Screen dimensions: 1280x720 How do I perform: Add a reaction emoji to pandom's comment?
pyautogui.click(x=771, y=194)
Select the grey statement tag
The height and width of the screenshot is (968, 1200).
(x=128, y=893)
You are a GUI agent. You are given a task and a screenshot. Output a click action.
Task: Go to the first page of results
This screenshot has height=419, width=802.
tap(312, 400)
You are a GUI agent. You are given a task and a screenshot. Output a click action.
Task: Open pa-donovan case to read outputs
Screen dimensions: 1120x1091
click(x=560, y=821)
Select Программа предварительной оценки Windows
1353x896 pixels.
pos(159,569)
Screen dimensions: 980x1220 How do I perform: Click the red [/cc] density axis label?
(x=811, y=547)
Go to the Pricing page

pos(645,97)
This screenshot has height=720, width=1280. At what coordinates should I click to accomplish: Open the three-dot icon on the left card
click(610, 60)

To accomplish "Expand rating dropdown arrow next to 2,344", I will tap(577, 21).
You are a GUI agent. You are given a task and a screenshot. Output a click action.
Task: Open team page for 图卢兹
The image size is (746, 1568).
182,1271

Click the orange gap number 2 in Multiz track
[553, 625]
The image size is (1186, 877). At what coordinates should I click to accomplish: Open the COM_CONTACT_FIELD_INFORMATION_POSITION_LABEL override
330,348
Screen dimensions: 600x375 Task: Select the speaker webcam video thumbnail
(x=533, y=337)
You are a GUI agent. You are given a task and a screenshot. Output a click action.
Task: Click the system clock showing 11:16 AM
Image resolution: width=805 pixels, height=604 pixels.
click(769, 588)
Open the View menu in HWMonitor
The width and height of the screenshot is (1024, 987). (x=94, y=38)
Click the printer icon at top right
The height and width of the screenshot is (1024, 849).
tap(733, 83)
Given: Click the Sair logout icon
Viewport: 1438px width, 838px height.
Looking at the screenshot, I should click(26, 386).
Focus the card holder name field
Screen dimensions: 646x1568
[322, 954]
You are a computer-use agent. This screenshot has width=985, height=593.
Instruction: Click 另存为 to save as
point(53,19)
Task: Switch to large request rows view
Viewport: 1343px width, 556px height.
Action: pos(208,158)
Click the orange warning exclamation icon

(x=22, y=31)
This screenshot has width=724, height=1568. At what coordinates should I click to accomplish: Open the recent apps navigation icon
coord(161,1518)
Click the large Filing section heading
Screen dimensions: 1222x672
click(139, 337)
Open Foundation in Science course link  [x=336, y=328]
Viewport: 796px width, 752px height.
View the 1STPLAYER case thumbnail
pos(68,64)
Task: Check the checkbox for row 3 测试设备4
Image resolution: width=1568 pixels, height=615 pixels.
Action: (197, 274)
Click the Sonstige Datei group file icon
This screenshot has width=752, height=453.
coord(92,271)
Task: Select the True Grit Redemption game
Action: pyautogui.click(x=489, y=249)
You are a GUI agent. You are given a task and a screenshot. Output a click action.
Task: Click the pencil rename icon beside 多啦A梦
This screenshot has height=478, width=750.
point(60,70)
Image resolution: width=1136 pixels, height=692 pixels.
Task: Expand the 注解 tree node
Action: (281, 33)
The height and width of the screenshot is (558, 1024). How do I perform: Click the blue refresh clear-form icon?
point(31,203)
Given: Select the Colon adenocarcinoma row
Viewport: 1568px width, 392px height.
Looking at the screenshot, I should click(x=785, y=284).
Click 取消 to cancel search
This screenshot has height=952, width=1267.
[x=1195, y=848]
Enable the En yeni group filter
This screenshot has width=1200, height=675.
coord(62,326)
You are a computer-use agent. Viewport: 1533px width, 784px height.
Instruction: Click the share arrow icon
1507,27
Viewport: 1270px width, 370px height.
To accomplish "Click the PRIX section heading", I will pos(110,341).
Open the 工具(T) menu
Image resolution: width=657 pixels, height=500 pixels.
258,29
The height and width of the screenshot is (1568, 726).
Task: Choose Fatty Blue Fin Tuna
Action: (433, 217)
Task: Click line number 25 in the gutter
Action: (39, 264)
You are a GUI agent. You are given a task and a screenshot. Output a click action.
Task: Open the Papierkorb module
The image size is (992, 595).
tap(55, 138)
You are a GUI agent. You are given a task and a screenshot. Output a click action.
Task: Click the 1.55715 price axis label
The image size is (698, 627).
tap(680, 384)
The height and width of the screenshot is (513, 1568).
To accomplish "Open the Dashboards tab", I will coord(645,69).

* Exercise prompt
Transcribe the whole listing word for word.

* Answer section
Screen dimensions: 1280x720 How do I perform: Add a reaction emoji to pandom's comment?
pyautogui.click(x=771, y=194)
Select the grey statement tag
The height and width of the screenshot is (968, 1200).
(x=128, y=893)
You are a GUI agent. You are given a task and a screenshot. Output a click action.
Task: Go to the first page of results
This screenshot has height=419, width=802.
tap(312, 400)
You are a GUI agent. You are given a task and a screenshot. Output a click action.
Task: Open pa-donovan case to read outputs
Screen dimensions: 1120x1091
click(x=560, y=821)
Select Программа предварительной оценки Windows
1353x896 pixels.
pos(159,569)
Screen dimensions: 980x1220 How do I perform: Click the red [/cc] density axis label?
(x=811, y=547)
Go to the Pricing page

pos(645,97)
This screenshot has height=720, width=1280. At what coordinates should I click to accomplish: Open the three-dot icon on the left card
click(610, 60)

To accomplish "Expand rating dropdown arrow next to 2,344", I will tap(577, 21).
You are a GUI agent. You are given a task and a screenshot. Output a click action.
Task: Open team page for 图卢兹
The image size is (746, 1568).
182,1271

Click the orange gap number 2 in Multiz track
[553, 625]
The image size is (1186, 877). At what coordinates should I click to accomplish: Open the COM_CONTACT_FIELD_INFORMATION_POSITION_LABEL override
330,348
Screen dimensions: 600x375 Task: Select the speaker webcam video thumbnail
(x=533, y=337)
You are a GUI agent. You are given a task and a screenshot. Output a click action.
Task: Click the system clock showing 11:16 AM
Image resolution: width=805 pixels, height=604 pixels.
click(769, 588)
Open the View menu in HWMonitor
The width and height of the screenshot is (1024, 987). (x=94, y=38)
Click the printer icon at top right
The height and width of the screenshot is (1024, 849).
tap(733, 83)
Given: Click the Sair logout icon
Viewport: 1438px width, 838px height.
Looking at the screenshot, I should click(26, 386).
Focus the card holder name field
Screen dimensions: 646x1568
[322, 954]
You are a computer-use agent. This screenshot has width=985, height=593.
Instruction: Click 另存为 to save as
point(53,19)
Task: Switch to large request rows view
Viewport: 1343px width, 556px height.
Action: pos(208,158)
Click the orange warning exclamation icon

(x=22, y=31)
This screenshot has width=724, height=1568. At what coordinates should I click to accomplish: Open the recent apps navigation icon
coord(161,1518)
Click the large Filing section heading
Screen dimensions: 1222x672
click(139, 337)
Open Foundation in Science course link  [x=336, y=328]
Viewport: 796px width, 752px height.
View the 1STPLAYER case thumbnail
pos(68,64)
Task: Check the checkbox for row 3 测试设备4
Image resolution: width=1568 pixels, height=615 pixels.
Action: (197, 274)
Click the Sonstige Datei group file icon
This screenshot has width=752, height=453.
coord(92,271)
Task: Select the True Grit Redemption game
Action: pyautogui.click(x=489, y=249)
You are a GUI agent. You are given a task and a screenshot. Output a click action.
Task: Click the pencil rename icon beside 多啦A梦
This screenshot has height=478, width=750.
point(60,70)
Image resolution: width=1136 pixels, height=692 pixels.
Task: Expand the 注解 tree node
Action: (281, 33)
The height and width of the screenshot is (558, 1024). How do I perform: Click the blue refresh clear-form icon?
point(31,203)
Given: Select the Colon adenocarcinoma row
Viewport: 1568px width, 392px height.
Looking at the screenshot, I should click(x=785, y=284).
Click 取消 to cancel search
This screenshot has height=952, width=1267.
[x=1195, y=848]
Enable the En yeni group filter
This screenshot has width=1200, height=675.
coord(62,326)
You are a computer-use agent. Viewport: 1533px width, 784px height.
Instruction: Click the share arrow icon
1507,27
Viewport: 1270px width, 370px height.
To accomplish "Click the PRIX section heading", I will pos(110,341).
Open the 工具(T) menu
Image resolution: width=657 pixels, height=500 pixels.
258,29
The height and width of the screenshot is (1568, 726).
Task: Choose Fatty Blue Fin Tuna
Action: (433, 217)
Task: Click line number 25 in the gutter
Action: (39, 264)
You are a GUI agent. You are given a task and a screenshot. Output a click action.
Task: Open the Papierkorb module
The image size is (992, 595).
tap(55, 138)
You are a GUI agent. You are given a task and a screenshot. Output a click action.
Task: Click the 1.55715 price axis label
The image size is (698, 627).
tap(680, 384)
The height and width of the screenshot is (513, 1568).
To accomplish "Open the Dashboards tab", I will coord(645,69).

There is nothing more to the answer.